Молодой человек, надо сказать, сложность своего положения прекрасно понимал, потому и с самого начала начал заботиться о приобретении серьёзного политического союзника-покровителя, без которого самостоятельно утвердиться в столице в качестве уважаемой и значимой персоны справедливо представлялось ему невозможным. Выбор такового Октавианом был сделан быстро: пребывая на вилле своего отчима в Кумах, он воспользовался соседством Цицерона и вместе с Луцием Марцием Филиппом нанёс ему визит вежливости. Держался Октавий – так его представил политику отчим, деликатно опустив уже широко прокламированное пасынком принятое имя великого родственника – очень скромно, демонстрировал Цицерону почтение и даже восхищение. Тот же был крайне сдержан, как и подобало человеку пожилому и прославленному в общении с юнцом, чьи перспективы в Риме были весьма туманны. Оратор знал, конечно, что юноша объявил себя Гаем Юлием Цезарем ещё до официального акта об усыновлении и намерен бороться за наследство диктатора, но пока не стал именовать его столь громким именем. Подобно отчиму он употребил его родовое имя Октавий[242]. Тем не менее, знакомство состоялось, и пренебрежения к восемнадцатилетнему дебютанту большой римской политики Цицерон не высказал, снисходительно принимая его восторженность и очевидную лесть. Нельзя забывать, что мстительные намерения Гая наверняка также были известны оратору-республиканцу и никак не могли вызвать у него каких-либо симпатий.
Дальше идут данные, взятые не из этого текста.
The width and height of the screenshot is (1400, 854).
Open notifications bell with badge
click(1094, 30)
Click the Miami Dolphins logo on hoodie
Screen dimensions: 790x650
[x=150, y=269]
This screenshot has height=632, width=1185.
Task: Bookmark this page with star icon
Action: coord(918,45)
Прибыв в Рим, приветливо встреченный радугой, как мы помним, Октавий внимательно выслушал все опасения родных и сказал, что «сам выйдет Антонию навстречу как более молодой к старшему и как частное лицо к консулу, и что к сенату будет относиться с должным уважением. Постановление же, по его словам, состоялось потому, что никто не поднял обвинения против убийц. Если же кто-нибудь смело поднимет обвинение, тогда и народ это поддержит как дело законное, а сенат и боги как справедливое, поддержит его равным образом и Антоний. Если же он, Октавий, не выставит свои права на наследство и усыновление, то он погрешит против Цезаря и лишит народ распределения денег»[243]. Речь свою Октавий завершил эффектными словами, что почитает «для себя прекрасным не только подвергнуться опасностям, но и умереть, если он, получивший такое предпочтение со стороны Цезаря, может оказаться достойным его, подвергавшегося так охотно опасностям».[244] Далее он процитировал «Илиаду», то её место, где богиня-мать Фетида предупреждает героя-сына Ахиллеса о грозящей ему смертельной опасности в случае мести за друга Патрокла:
Цитату юноша прокомментировал своеобразно: Ахиллес-де заслужил вечную славу, отомстив за смерть друга, а он, Октавий, оплакивает и готов мстить даже ценою собственной жизни за «императора, который при том пал не по закону войны, но был кощунственно убит в сенате»[246].
Атия, выслушав столь доблестные слова Гая, немедленно «сменила страх на радость и приветствовала своего сына как единственного достойного Цезаря человека»[247]. Мать не только поддержала Октавиана словами похвалы его достойных намерений. Как подлинно мудрый человек Атия, с одной стороны, побуждала Гая поспешить с выполнением своих замыслов, но при этом советовала действовать не прямолинейно, а хитро, введя противника в заблуждение. Проявлять открытую смелость было ещё явно не время, потому она убеждала сына пока терпеливо сносить обиды, избежать которых было в его положении едва ли возможно[248].
Слова матери падали на хорошо подготовленную почву и дух их соответствовал нраву самого наследника Цезаря. С младых ногтей Гаю были свойственны осторожность и расчётливость в своих действиях. Никогда не был он рабом своих страстей. То ли сильные страсти вообще не были свойственны его хладнокровной натуре, то ли он рано научился их подавлять. При этом честолюбие у молодого человека было титаническое. Иначе он не вступил бы столь отважно и решительно в борьбу за всё наследие великого родственника.